What it doesn’t support

These parse for syntactic compatibility but raise at runtime, or simply don’t exist:
  • Classes and objects: class parses, MakeClass raises. No inheritance, no instance state, no method resolution. Edge Python is functional — model your domain with closures, dicts, and tuples.
  • Modules: import and from ... import parse but raise. There is no module system, no standard library beyond the built-ins documented here, no third-party packages.
  • I/O: input() returns an empty string in sandbox mode. There is no file system, no network, no os, no sys.
  • Threading and async beyond surface syntax: async def, await, async for, async with parse and emit MakeCoroutine, but there is no event loop.
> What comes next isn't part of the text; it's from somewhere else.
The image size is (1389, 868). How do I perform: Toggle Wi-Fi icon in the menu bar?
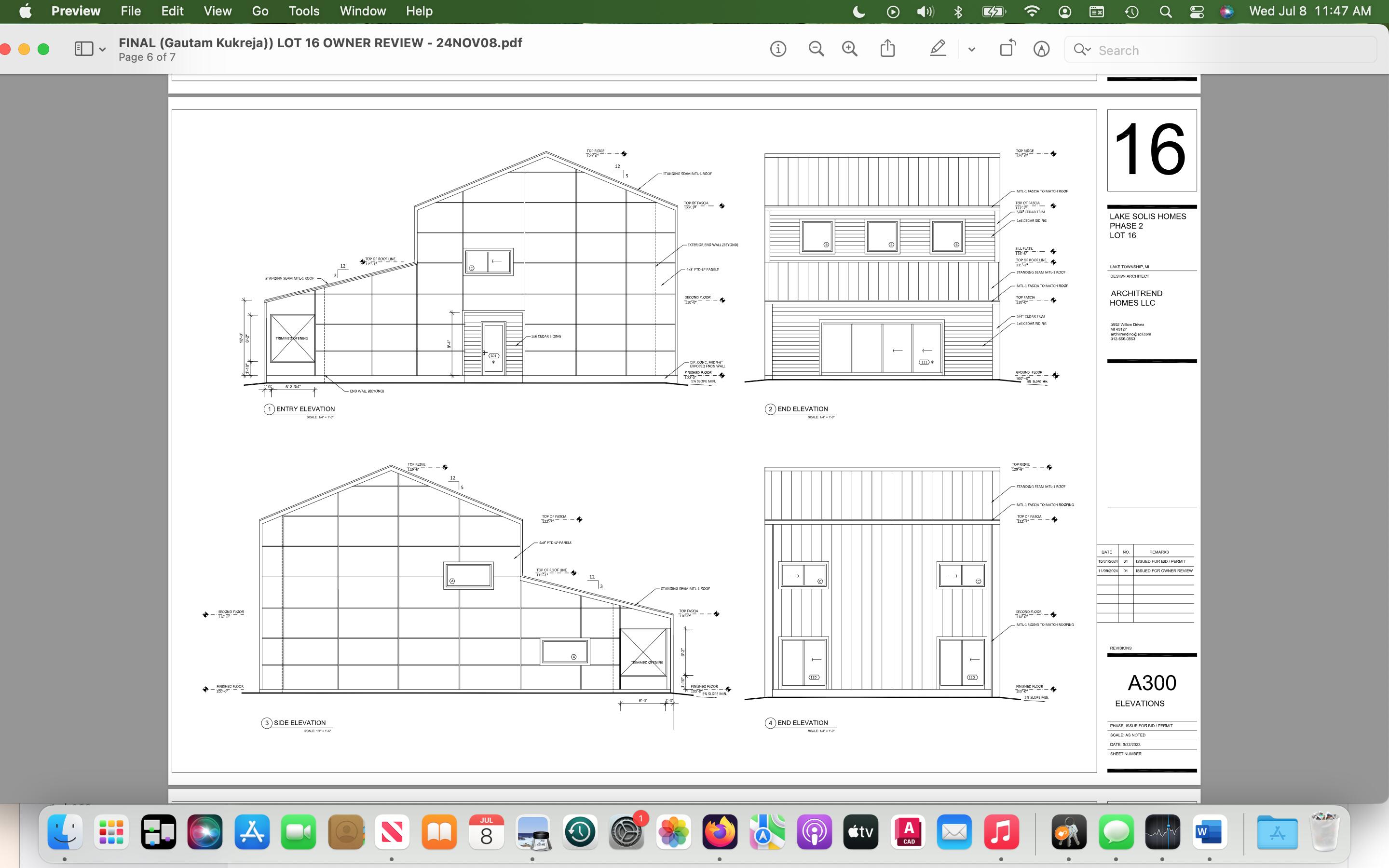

They run as if synchronous.
  • Metaclasses, descriptors, decorators-on-classes, properties: not modeled.
  • Dynamic code: no exec, no eval, no compile, no __import__.
  • Reflection beyond type, id, hash, repr, callable, getattr, hasattr.

Why functional, not OO

Object-oriented features add a lot of surface and a lot of binary. Method resolution, inheritance chains, descriptor protocols, instance dictionaries, __init__ / __new__, super, slots, and dunder dispatch all require runtime machinery that grows the VM and slows dispatch. A functional core gives Edge Python:
  • A smaller binary: the entire VM fits in ~130 KB of WebAssembly.
  • A faster interpreter: no method resolution overhead. Built-ins are first-class NativeFn values; user functions are pure (params, body, defaults, captures) tuples.
  • Aggressive memoization: pure functions get their results cached after two hits with the same arguments. Most functional code is pure by construction, so this catches a lot of the cost.
  • Easier sandboxing: with no class system, the attack surface is the built-in set, which is fixed.

Sandbox guarantees

When run with --sandbox, Edge Python enforces:
LimitDefault sandbox
Max operations100,000,000
Max heap bytes100,000
Max call depth256
Hitting any limit raises a recoverable RuntimeError / MemoryError / RecursionError rather than crashing the host process. This matters when you embed the VM as a scripting layer.

Where it runs

  • Native: x86_64-linux, aarch64-darwin, x86_64-windows. Single binary, no runtime dependencies.
  • WebAssembly: wasm32-unknown-unknown, no_std, panic=abort. Drops into any browser or wasm host.
The same compiler and the same VM run on both targets. There is no host-specific built-in.